--- Start ---

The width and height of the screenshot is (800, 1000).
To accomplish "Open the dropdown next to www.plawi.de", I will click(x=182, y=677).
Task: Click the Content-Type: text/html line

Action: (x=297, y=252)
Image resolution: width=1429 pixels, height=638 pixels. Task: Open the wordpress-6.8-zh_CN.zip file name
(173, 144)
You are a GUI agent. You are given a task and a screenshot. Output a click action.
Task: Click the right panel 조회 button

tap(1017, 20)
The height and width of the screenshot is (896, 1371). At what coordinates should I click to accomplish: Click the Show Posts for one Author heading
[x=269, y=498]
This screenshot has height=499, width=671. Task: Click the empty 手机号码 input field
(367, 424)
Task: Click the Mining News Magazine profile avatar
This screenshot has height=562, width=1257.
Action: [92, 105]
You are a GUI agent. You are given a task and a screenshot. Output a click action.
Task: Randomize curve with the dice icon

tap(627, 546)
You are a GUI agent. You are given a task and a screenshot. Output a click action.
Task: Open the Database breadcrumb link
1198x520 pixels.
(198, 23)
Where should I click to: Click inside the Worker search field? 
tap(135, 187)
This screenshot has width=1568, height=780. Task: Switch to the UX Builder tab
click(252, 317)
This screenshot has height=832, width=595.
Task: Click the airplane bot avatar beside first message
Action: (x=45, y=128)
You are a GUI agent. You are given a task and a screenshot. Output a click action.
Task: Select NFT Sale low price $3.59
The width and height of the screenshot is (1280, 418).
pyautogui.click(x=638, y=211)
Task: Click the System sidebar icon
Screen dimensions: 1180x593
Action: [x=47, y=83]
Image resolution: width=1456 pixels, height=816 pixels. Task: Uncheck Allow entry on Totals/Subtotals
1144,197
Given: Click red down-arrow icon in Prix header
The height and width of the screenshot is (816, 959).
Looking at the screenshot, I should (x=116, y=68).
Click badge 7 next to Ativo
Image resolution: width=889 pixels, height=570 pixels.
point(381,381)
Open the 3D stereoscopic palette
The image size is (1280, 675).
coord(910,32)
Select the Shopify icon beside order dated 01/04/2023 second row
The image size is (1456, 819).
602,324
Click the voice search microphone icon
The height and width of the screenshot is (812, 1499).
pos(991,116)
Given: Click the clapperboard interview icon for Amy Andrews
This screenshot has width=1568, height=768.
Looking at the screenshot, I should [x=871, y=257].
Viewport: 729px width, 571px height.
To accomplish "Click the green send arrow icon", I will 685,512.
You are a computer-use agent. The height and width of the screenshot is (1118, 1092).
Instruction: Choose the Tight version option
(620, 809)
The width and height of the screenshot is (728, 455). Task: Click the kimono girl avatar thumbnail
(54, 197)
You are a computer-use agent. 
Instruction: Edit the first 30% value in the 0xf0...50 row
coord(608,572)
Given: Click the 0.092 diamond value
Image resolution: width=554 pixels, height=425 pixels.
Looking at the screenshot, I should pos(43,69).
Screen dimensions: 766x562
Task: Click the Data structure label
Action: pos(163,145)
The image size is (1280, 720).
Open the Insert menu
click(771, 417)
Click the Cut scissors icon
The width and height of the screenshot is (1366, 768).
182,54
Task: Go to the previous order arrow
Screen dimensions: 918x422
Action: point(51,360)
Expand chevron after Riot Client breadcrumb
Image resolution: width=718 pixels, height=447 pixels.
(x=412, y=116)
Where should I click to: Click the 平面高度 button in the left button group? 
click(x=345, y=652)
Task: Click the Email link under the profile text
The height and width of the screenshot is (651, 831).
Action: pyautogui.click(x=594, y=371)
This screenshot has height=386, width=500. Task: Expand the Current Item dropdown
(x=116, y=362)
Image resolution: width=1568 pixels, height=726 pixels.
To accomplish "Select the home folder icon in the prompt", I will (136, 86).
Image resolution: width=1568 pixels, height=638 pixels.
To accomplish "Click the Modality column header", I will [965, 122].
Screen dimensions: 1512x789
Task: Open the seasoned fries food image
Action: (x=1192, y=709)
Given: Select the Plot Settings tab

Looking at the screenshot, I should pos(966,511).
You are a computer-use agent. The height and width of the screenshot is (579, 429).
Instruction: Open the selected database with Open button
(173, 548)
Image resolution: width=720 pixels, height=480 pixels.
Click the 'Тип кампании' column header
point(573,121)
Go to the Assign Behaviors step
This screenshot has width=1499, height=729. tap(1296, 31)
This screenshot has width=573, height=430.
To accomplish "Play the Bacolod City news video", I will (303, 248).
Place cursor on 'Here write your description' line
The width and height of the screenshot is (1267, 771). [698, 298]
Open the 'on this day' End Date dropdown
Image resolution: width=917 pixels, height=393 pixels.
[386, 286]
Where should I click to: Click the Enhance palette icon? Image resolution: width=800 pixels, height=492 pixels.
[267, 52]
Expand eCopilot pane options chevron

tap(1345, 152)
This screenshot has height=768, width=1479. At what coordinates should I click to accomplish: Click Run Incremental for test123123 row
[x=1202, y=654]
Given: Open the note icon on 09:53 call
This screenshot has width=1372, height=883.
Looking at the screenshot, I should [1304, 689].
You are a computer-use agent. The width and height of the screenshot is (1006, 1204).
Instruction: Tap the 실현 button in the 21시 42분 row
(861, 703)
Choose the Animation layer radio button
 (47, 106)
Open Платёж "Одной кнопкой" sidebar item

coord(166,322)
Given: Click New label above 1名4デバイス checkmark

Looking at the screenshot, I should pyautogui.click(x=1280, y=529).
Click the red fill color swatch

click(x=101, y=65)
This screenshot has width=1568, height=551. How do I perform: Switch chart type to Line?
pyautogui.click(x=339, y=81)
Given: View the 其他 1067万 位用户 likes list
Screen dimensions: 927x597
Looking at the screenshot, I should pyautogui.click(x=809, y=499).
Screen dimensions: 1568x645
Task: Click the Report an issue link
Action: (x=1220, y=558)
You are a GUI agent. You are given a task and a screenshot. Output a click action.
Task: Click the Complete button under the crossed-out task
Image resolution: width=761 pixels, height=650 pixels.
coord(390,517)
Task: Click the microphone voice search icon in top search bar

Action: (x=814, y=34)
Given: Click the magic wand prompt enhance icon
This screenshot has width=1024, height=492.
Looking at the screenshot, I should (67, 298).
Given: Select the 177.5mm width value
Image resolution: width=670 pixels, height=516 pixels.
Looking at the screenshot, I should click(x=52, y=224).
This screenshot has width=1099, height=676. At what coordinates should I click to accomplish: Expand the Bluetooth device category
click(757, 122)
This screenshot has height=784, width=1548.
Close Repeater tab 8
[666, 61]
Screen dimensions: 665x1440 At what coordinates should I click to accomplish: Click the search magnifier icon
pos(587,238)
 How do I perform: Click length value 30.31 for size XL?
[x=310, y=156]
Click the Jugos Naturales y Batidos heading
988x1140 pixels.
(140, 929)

--- End ---

◆ Problem requirements:
Copy out all of the material above line for line, without a single change.

◆ In response:
The width and height of the screenshot is (800, 1000).
To accomplish "Open the dropdown next to www.plawi.de", I will click(x=182, y=677).
Task: Click the Content-Type: text/html line

Action: (x=297, y=252)
Image resolution: width=1429 pixels, height=638 pixels. Task: Open the wordpress-6.8-zh_CN.zip file name
(173, 144)
You are a GUI agent. You are given a task and a screenshot. Output a click action.
Task: Click the right panel 조회 button

tap(1017, 20)
The height and width of the screenshot is (896, 1371). At what coordinates should I click to accomplish: Click the Show Posts for one Author heading
[x=269, y=498]
This screenshot has height=499, width=671. Task: Click the empty 手机号码 input field
(367, 424)
Task: Click the Mining News Magazine profile avatar
This screenshot has height=562, width=1257.
Action: [92, 105]
You are a GUI agent. You are given a task and a screenshot. Output a click action.
Task: Randomize curve with the dice icon

tap(627, 546)
You are a GUI agent. You are given a task and a screenshot. Output a click action.
Task: Open the Database breadcrumb link
1198x520 pixels.
(198, 23)
Where should I click to: Click inside the Worker search field? 
tap(135, 187)
This screenshot has width=1568, height=780. Task: Switch to the UX Builder tab
click(252, 317)
This screenshot has height=832, width=595.
Task: Click the airplane bot avatar beside first message
Action: (x=45, y=128)
You are a GUI agent. You are given a task and a screenshot. Output a click action.
Task: Select NFT Sale low price $3.59
The width and height of the screenshot is (1280, 418).
pyautogui.click(x=638, y=211)
Task: Click the System sidebar icon
Screen dimensions: 1180x593
Action: [x=47, y=83]
Image resolution: width=1456 pixels, height=816 pixels. Task: Uncheck Allow entry on Totals/Subtotals
1144,197
Given: Click red down-arrow icon in Prix header
The height and width of the screenshot is (816, 959).
Looking at the screenshot, I should (x=116, y=68).
Click badge 7 next to Ativo
Image resolution: width=889 pixels, height=570 pixels.
point(381,381)
Open the 3D stereoscopic palette
The image size is (1280, 675).
coord(910,32)
Select the Shopify icon beside order dated 01/04/2023 second row
The image size is (1456, 819).
602,324
Click the voice search microphone icon
The height and width of the screenshot is (812, 1499).
pos(991,116)
Given: Click the clapperboard interview icon for Amy Andrews
This screenshot has width=1568, height=768.
Looking at the screenshot, I should [x=871, y=257].
Viewport: 729px width, 571px height.
To accomplish "Click the green send arrow icon", I will 685,512.
You are a computer-use agent. The height and width of the screenshot is (1118, 1092).
Instruction: Choose the Tight version option
(620, 809)
The width and height of the screenshot is (728, 455). Task: Click the kimono girl avatar thumbnail
(54, 197)
You are a computer-use agent. 
Instruction: Edit the first 30% value in the 0xf0...50 row
coord(608,572)
Given: Click the 0.092 diamond value
Image resolution: width=554 pixels, height=425 pixels.
Looking at the screenshot, I should pos(43,69).
Screen dimensions: 766x562
Task: Click the Data structure label
Action: pos(163,145)
The image size is (1280, 720).
Open the Insert menu
click(771, 417)
Click the Cut scissors icon
The width and height of the screenshot is (1366, 768).
182,54
Task: Go to the previous order arrow
Screen dimensions: 918x422
Action: point(51,360)
Expand chevron after Riot Client breadcrumb
Image resolution: width=718 pixels, height=447 pixels.
(x=412, y=116)
Where should I click to: Click the 平面高度 button in the left button group? 
click(x=345, y=652)
Task: Click the Email link under the profile text
The height and width of the screenshot is (651, 831).
Action: pyautogui.click(x=594, y=371)
This screenshot has height=386, width=500. Task: Expand the Current Item dropdown
(x=116, y=362)
Image resolution: width=1568 pixels, height=726 pixels.
To accomplish "Select the home folder icon in the prompt", I will (136, 86).
Image resolution: width=1568 pixels, height=638 pixels.
To accomplish "Click the Modality column header", I will [965, 122].
Screen dimensions: 1512x789
Task: Open the seasoned fries food image
Action: (x=1192, y=709)
Given: Select the Plot Settings tab

Looking at the screenshot, I should pos(966,511).
You are a computer-use agent. The height and width of the screenshot is (579, 429).
Instruction: Open the selected database with Open button
(173, 548)
Image resolution: width=720 pixels, height=480 pixels.
Click the 'Тип кампании' column header
point(573,121)
Go to the Assign Behaviors step
This screenshot has width=1499, height=729. tap(1296, 31)
This screenshot has width=573, height=430.
To accomplish "Play the Bacolod City news video", I will (303, 248).
Place cursor on 'Here write your description' line
The width and height of the screenshot is (1267, 771). [698, 298]
Open the 'on this day' End Date dropdown
Image resolution: width=917 pixels, height=393 pixels.
[386, 286]
Where should I click to: Click the Enhance palette icon? Image resolution: width=800 pixels, height=492 pixels.
[267, 52]
Expand eCopilot pane options chevron

tap(1345, 152)
This screenshot has height=768, width=1479. At what coordinates should I click to accomplish: Click Run Incremental for test123123 row
[x=1202, y=654]
Given: Open the note icon on 09:53 call
This screenshot has width=1372, height=883.
Looking at the screenshot, I should [1304, 689].
You are a computer-use agent. The width and height of the screenshot is (1006, 1204).
Instruction: Tap the 실현 button in the 21시 42분 row
(861, 703)
Choose the Animation layer radio button
 (47, 106)
Open Платёж "Одной кнопкой" sidebar item

coord(166,322)
Given: Click New label above 1名4デバイス checkmark

Looking at the screenshot, I should pyautogui.click(x=1280, y=529).
Click the red fill color swatch

click(x=101, y=65)
This screenshot has width=1568, height=551. How do I perform: Switch chart type to Line?
pyautogui.click(x=339, y=81)
Given: View the 其他 1067万 位用户 likes list
Screen dimensions: 927x597
Looking at the screenshot, I should pyautogui.click(x=809, y=499).
Screen dimensions: 1568x645
Task: Click the Report an issue link
Action: (x=1220, y=558)
You are a GUI agent. You are given a task and a screenshot. Output a click action.
Task: Click the Complete button under the crossed-out task
Image resolution: width=761 pixels, height=650 pixels.
coord(390,517)
Task: Click the microphone voice search icon in top search bar

Action: (x=814, y=34)
Given: Click the magic wand prompt enhance icon
This screenshot has width=1024, height=492.
Looking at the screenshot, I should (67, 298).
Given: Select the 177.5mm width value
Image resolution: width=670 pixels, height=516 pixels.
Looking at the screenshot, I should click(x=52, y=224).
This screenshot has width=1099, height=676. At what coordinates should I click to accomplish: Expand the Bluetooth device category
click(757, 122)
This screenshot has height=784, width=1548.
Close Repeater tab 8
[666, 61]
Screen dimensions: 665x1440 At what coordinates should I click to accomplish: Click the search magnifier icon
pos(587,238)
 How do I perform: Click length value 30.31 for size XL?
[x=310, y=156]
Click the Jugos Naturales y Batidos heading
988x1140 pixels.
(140, 929)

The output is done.